Adjuvantes no tratamento
Em geral, a maioria dos casos de câncer de intestino é tratada com uma combinação de quimioterapia, cirurgia (colectomia), terapia direcionada a moléculas e imunoterapia. O tratamento mais prevalente, entretanto, é uma combinação de cirurgia e quimioterapia. Embora seja uma terapia fundamental no tratamento, a quimioterapia pode trazer efeitos colaterais desconfortáveis que prejudicam a qualidade de vida dos pacientes. "Estudos e dados clínicos mostram que a quimioterapia pode levar a complicações gastrointestinais como náuseas, refluxo ácido, dor abdominal, distensão abdominal, constipação e diarreia", sinaliza a engenheira de alimentos Helena Sanae Kajikawa, gerente da Divisão Ciências & Pesquisas da Yakult do Brasil.

Um estudo desenvolvido na China avaliou os papéis potenciais do uso de probióticos no pós-operatório para atenuar as complicações gastrointestinais e da microbiota intestinal perturbada em pacientes com câncer colorretal submetidos à quimioterapia. Para o experimento, foram recrutados 100 pacientes tratados com cirurgia radical e que precisavam receber quimioterapia. "Os resultados mostraram que a administração de probióticos poderia efetivamente reduzir as complicações gastrointestinais induzidas pela quimioterapia, particularmente na diarreia", comenta a gerente da Yakult. Além disso, os autores do estudo mostraram que a quimioterapia reduziu os índices de diversidade bacteriana da microbiota intestinal em pacientes com CCR, o que poderia ser significativamente aumentado pela ingestão de probióticos.

No estudo ‘Probiotics in colorectal cancer prevention and therapy: mechanisms, benefits, and challenges’ (Probióticos na prevenção e terapia do câncer colorretal: mecanismos, benefícios e desafios), cientistas do Cazaquistão afirmam que os probióticos têm apresentado efeitos benéficos na saúde, como imunomodulação, atividade antioxidante, antagonismo contra espécies patogênicas, exclusão por adesão à barreira mucosa e produção de compostos antimicrobianos, como bacteriocinas. "Ademais, os probióticos demonstraram exibir atividades anticarcinogênicas in vitro (laboratório) e in vivo (estudo com animais)", relatam os autores. Além disso, também já foram demonstradas atividades anti-inflamatórias e manutenção da barreira mucosa. Devido a essas qualidades funcionais ligadas direta ou indiretamente ao CCR, os cientistas acreditam que os probióticos poderiam ser uma terapia adjuvante adequada para o câncer colorretal.

De acordo com a gerente da Divisão Ciências & Pesquisas da Yakult do Brasil, Helena Sanae Kajikawa, o consumo de probióticos deve ser acompanhado pelo médico responsável pelo tratamento.
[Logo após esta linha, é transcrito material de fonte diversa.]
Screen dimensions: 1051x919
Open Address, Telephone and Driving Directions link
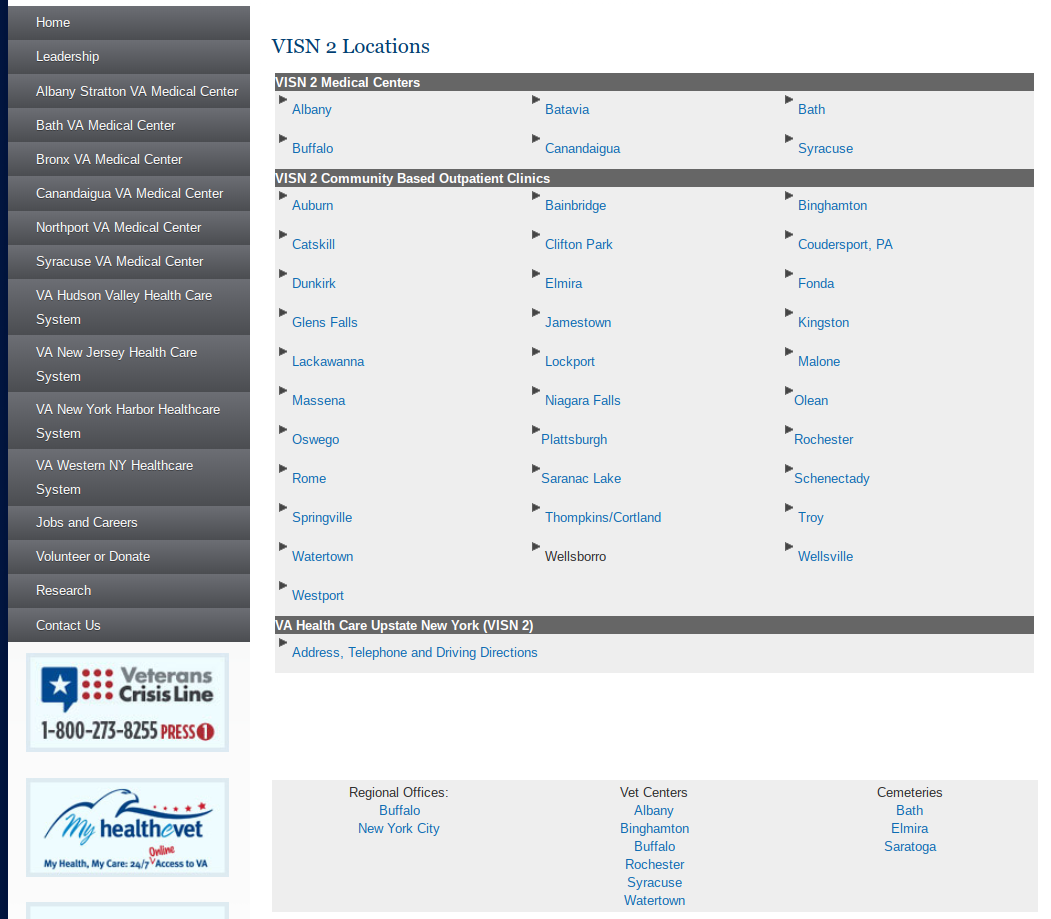coord(414,653)
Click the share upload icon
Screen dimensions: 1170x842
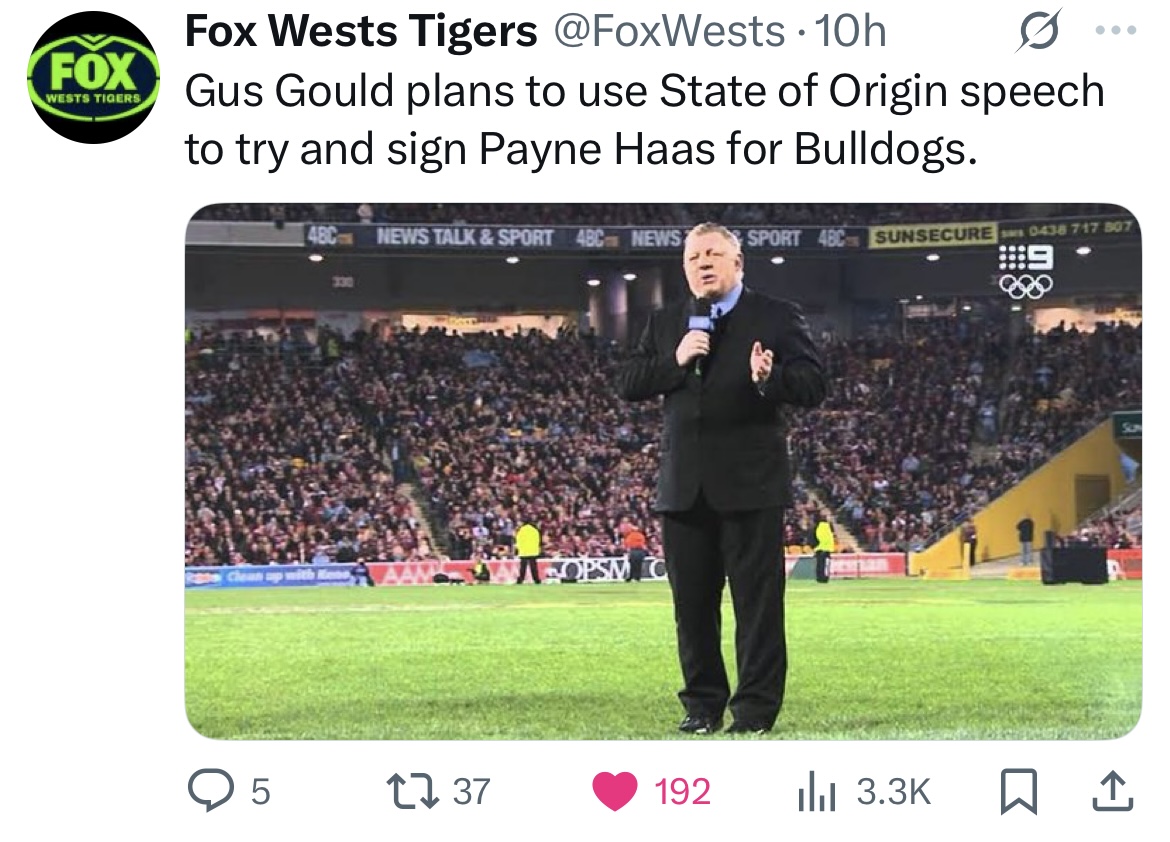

Isso porque, apesar de auxiliarem na manutenção do equilíbrio da microbiota intestinal, cada probiótico proporciona benefícios únicos e específicos da cepa. "Todos os estudos citados, assim como muitos outros, mostram que os probióticos possuem potencial para auxiliar no tratamento do câncer colorretal. Porém, é fundamental ressaltar que qualquer intervenção deve ser feita apenas com orientação e prescrição médica", acentua.